▸ Action item
Below are several records. Retype exactly those lines running from the one with "UAE Jobs (242, 2287)" through the one with "Report Fake Job (327, 23)", end lines included, and no others.

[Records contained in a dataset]
=== Section Start ===
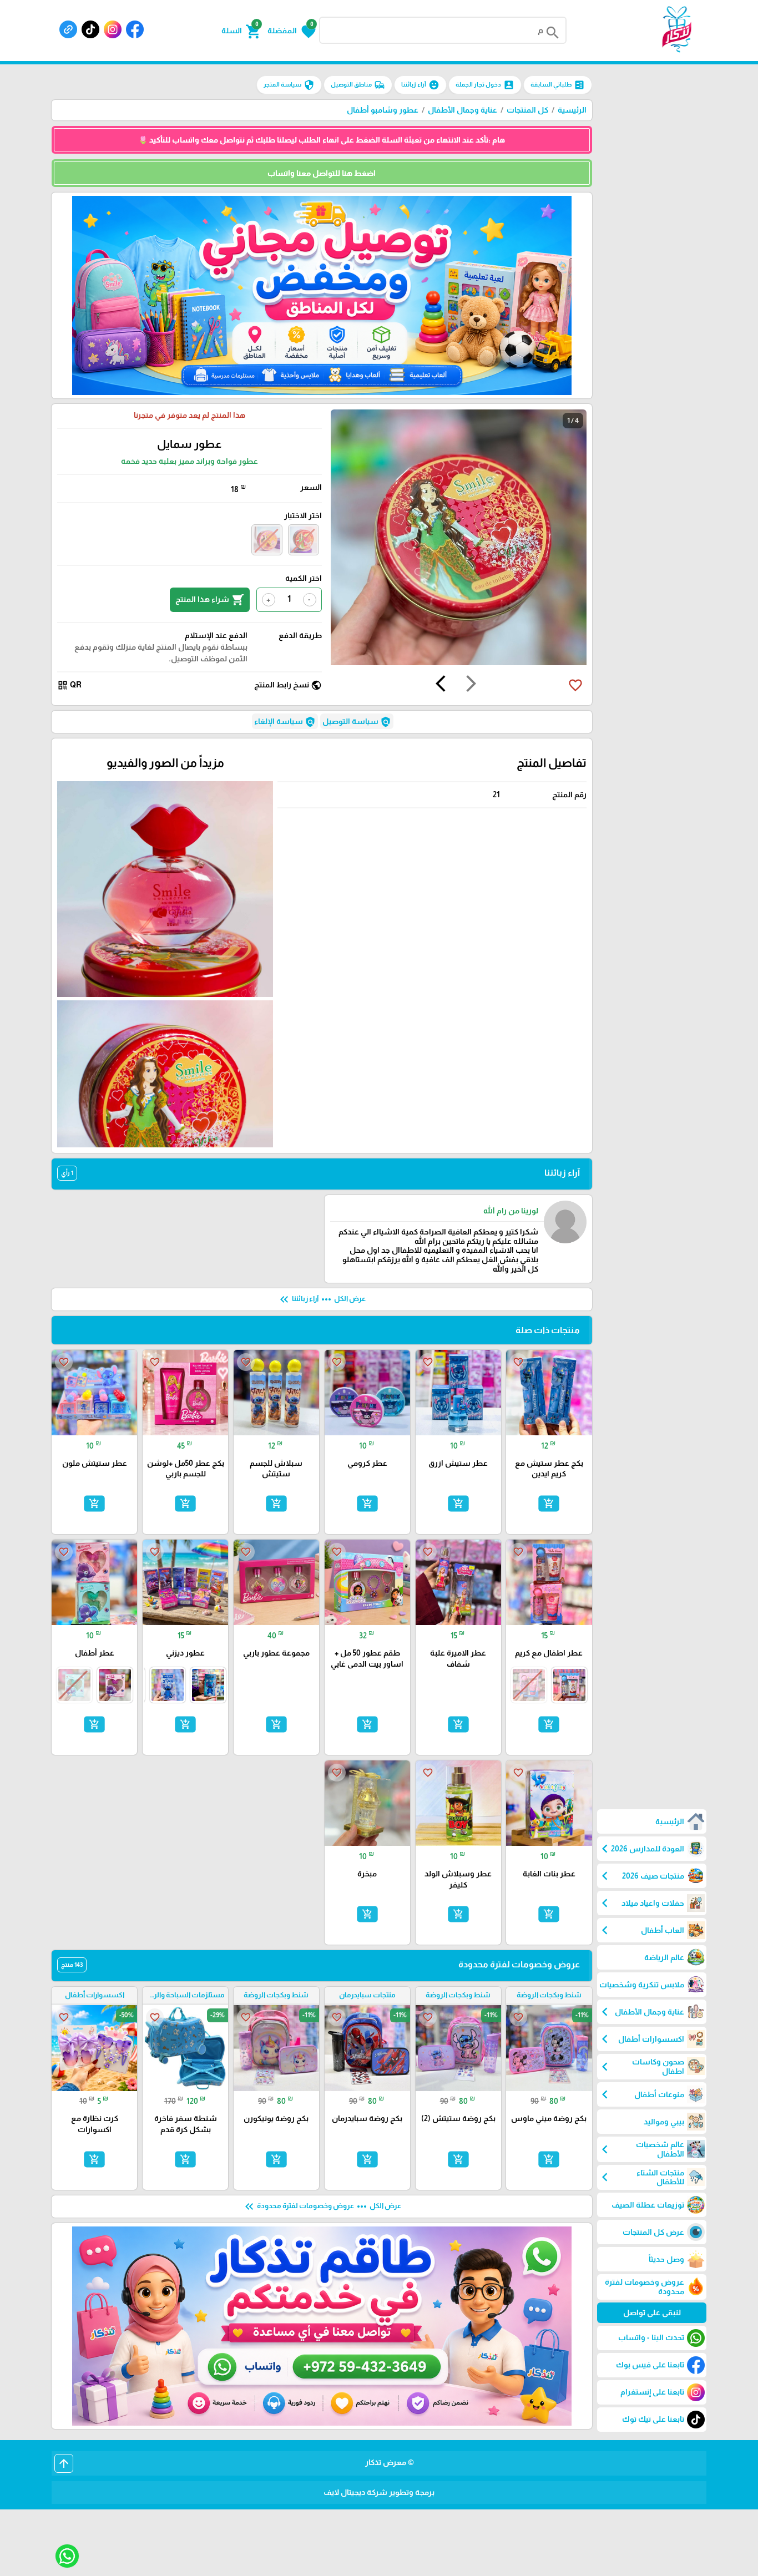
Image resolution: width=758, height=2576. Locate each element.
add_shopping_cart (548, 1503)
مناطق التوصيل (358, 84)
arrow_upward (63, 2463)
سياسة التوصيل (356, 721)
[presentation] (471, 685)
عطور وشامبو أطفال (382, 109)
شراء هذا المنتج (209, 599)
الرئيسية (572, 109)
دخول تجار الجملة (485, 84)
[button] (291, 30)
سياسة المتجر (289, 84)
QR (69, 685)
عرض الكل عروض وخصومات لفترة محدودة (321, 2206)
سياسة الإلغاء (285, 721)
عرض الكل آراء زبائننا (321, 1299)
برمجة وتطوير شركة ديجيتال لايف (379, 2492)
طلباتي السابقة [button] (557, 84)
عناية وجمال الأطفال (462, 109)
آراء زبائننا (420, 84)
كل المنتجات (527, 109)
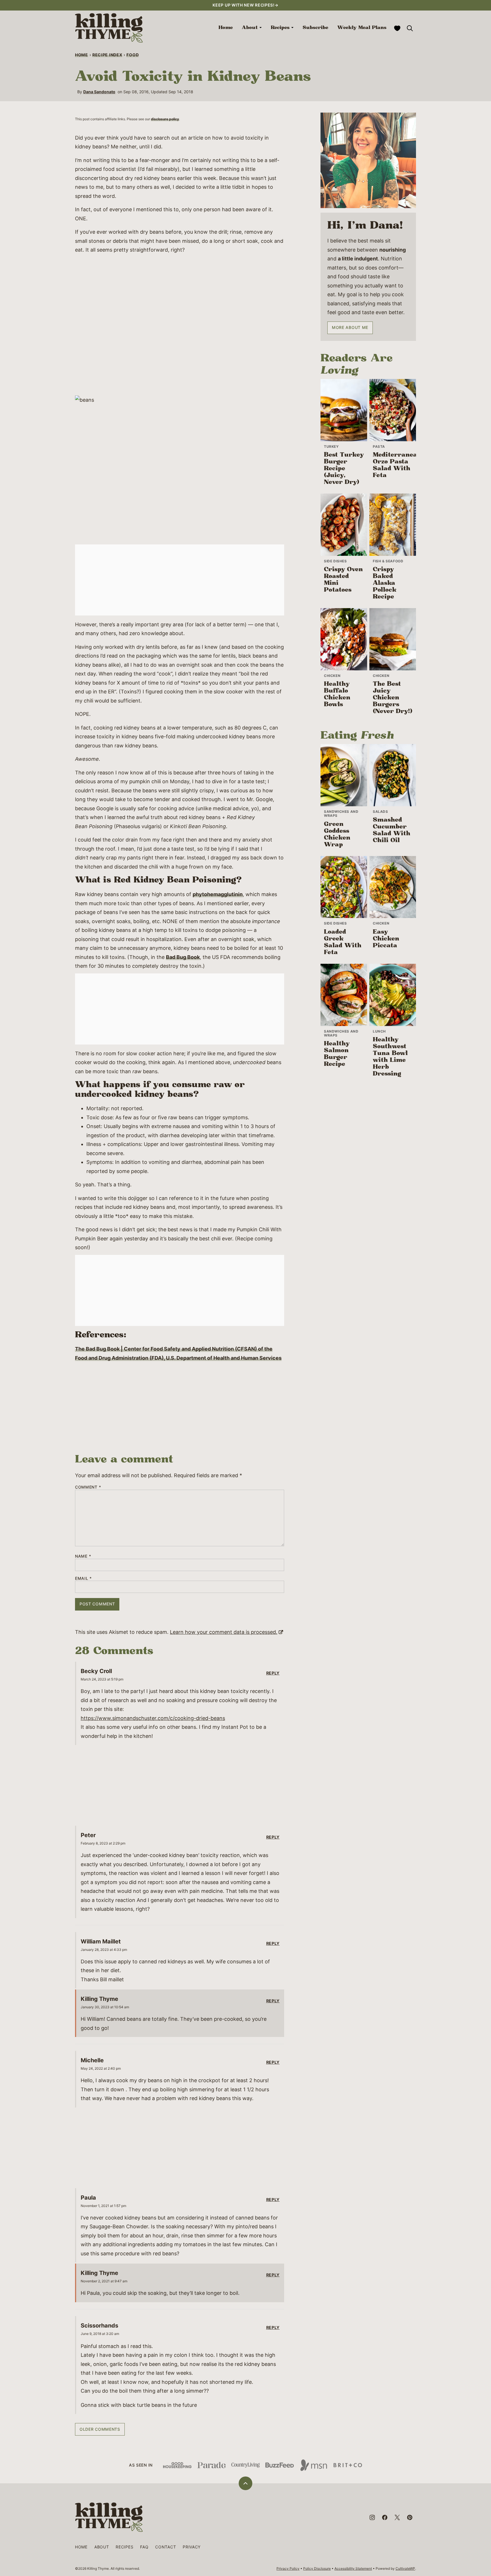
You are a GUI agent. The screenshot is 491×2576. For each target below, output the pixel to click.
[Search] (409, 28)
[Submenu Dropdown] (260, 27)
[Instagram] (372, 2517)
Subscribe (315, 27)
=== Section End ===
=== Section Start ===
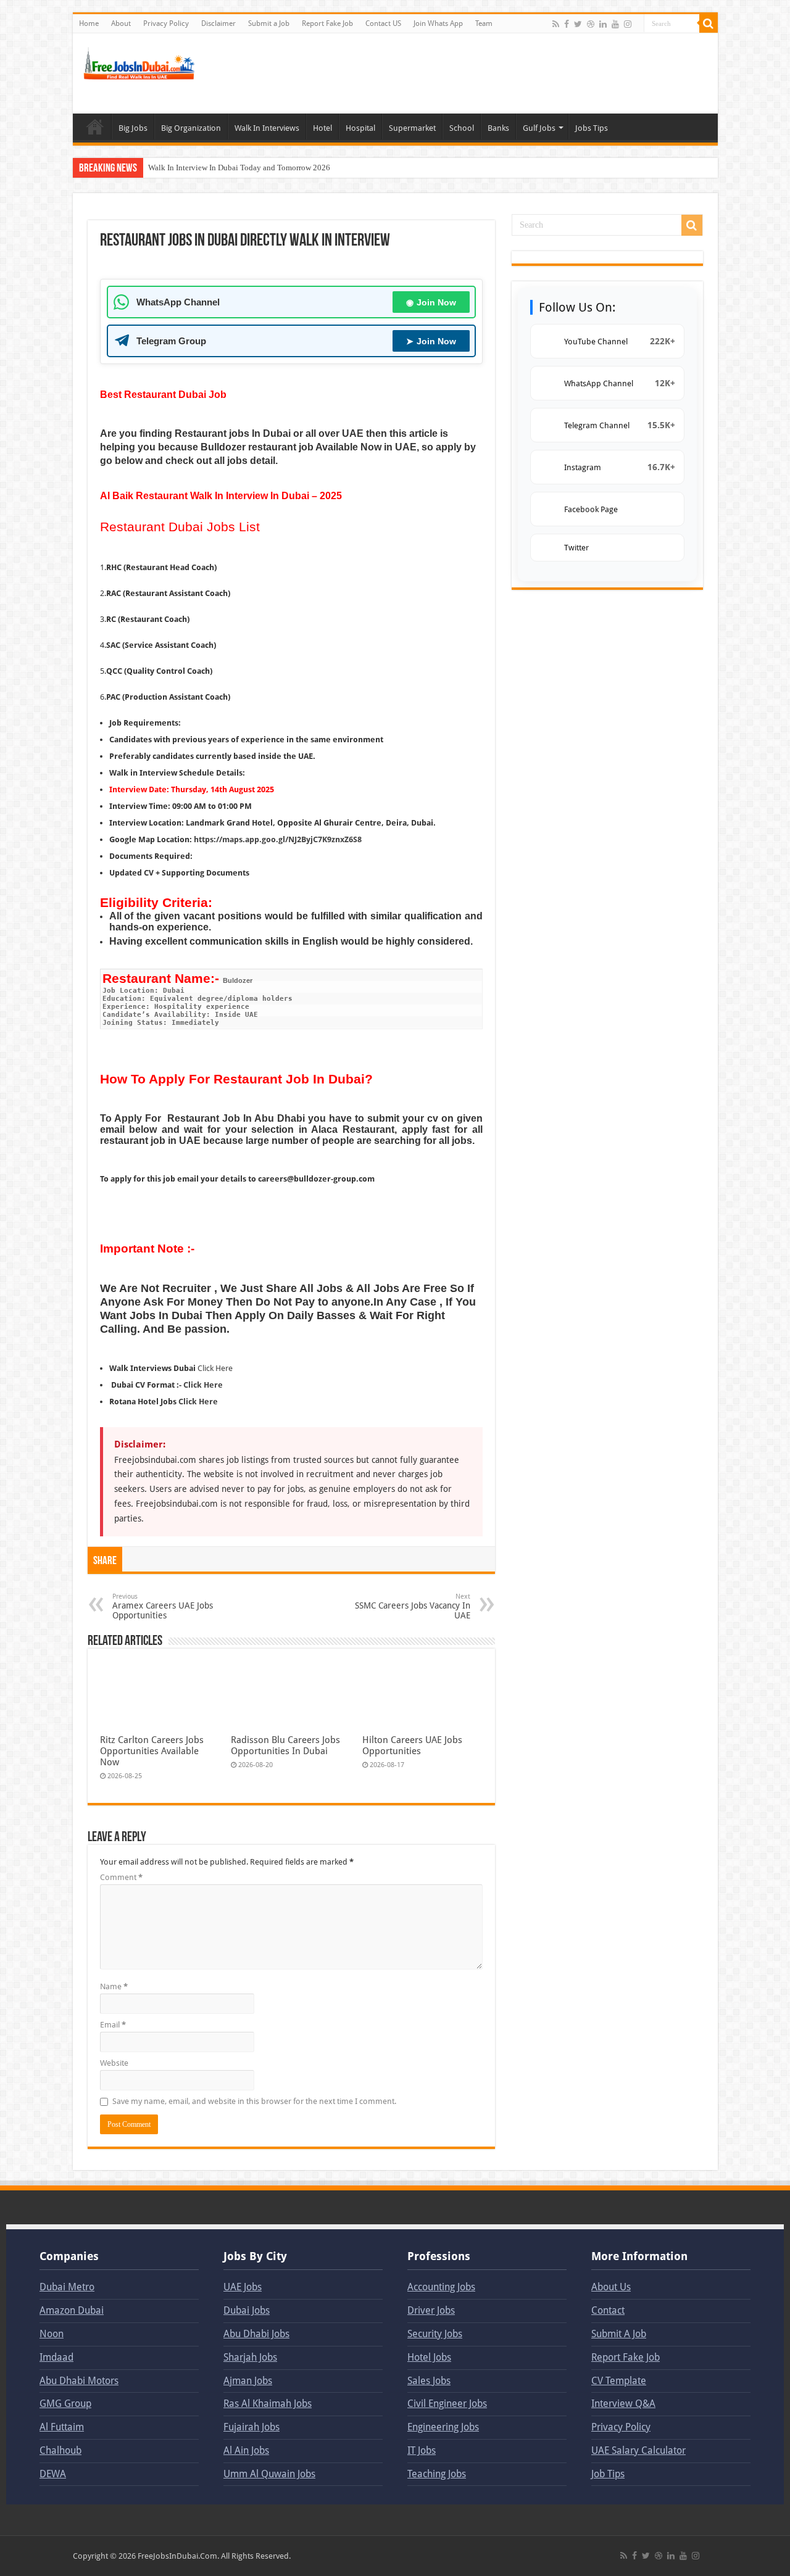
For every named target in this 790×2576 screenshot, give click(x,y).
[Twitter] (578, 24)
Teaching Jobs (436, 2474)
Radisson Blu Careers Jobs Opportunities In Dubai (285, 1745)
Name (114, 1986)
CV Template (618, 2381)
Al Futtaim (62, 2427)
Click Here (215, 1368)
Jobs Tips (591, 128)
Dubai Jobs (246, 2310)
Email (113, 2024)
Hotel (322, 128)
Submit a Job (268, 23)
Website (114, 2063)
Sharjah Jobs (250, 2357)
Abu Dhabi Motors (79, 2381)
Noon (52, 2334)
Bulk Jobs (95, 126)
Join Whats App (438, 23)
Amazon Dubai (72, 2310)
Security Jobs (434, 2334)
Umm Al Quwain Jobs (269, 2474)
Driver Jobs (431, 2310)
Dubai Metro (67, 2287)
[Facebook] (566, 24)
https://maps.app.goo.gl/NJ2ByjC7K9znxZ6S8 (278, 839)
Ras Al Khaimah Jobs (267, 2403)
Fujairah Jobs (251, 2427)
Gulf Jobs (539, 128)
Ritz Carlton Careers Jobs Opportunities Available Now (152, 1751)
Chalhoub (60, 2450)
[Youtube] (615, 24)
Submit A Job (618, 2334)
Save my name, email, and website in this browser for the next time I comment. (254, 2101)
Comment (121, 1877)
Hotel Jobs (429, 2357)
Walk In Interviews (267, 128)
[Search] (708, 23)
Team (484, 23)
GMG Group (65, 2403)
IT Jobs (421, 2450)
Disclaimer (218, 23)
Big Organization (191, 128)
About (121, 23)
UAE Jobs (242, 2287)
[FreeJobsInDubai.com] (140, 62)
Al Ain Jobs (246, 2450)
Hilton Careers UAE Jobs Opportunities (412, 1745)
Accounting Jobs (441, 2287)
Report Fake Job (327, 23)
=== Section End ===
▸ Response to this exercise
UAE Jobs (242, 2287)
[FreeJobsInDubai.com] (140, 62)
Al Ain Jobs (246, 2450)
Hilton Careers UAE Jobs Opportunities (412, 1745)
Accounting Jobs (441, 2287)
Report Fake Job (327, 23)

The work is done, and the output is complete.